REQUEST
Rewrite the part of the listing that opens with the line containing "This screenshot has height=561, width=997." and runs through the end of the listing, changing "stop icon" to "stop button" and keeping everything else the same. Leave the pictures out of your answer.

DATASET

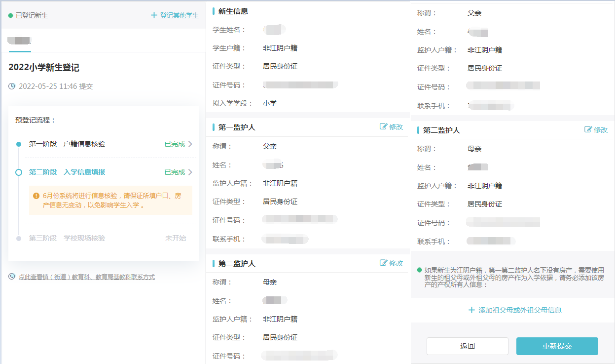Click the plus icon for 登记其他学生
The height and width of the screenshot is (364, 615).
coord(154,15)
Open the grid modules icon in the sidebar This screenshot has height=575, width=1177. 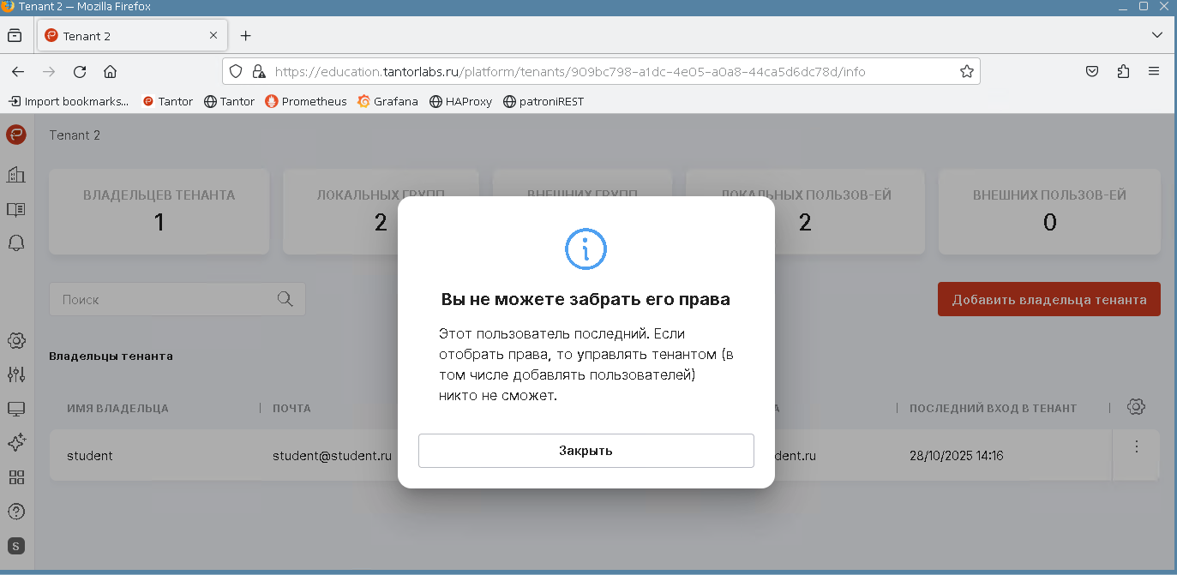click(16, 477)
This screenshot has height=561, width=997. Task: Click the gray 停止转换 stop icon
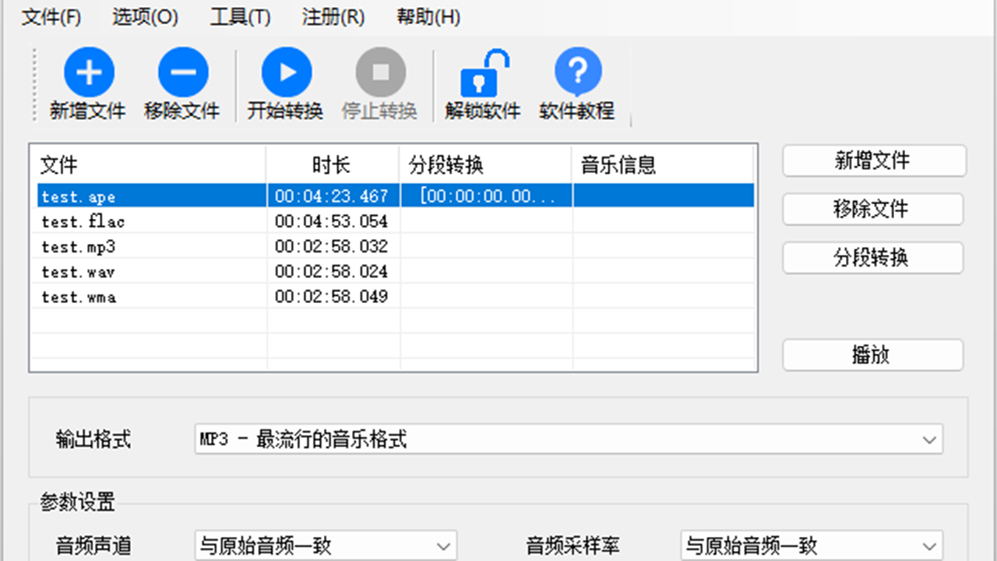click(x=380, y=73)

EXERCISE OUTPUT
This screenshot has height=561, width=997. Task: Click the gray 停止转换 stop button
click(x=380, y=73)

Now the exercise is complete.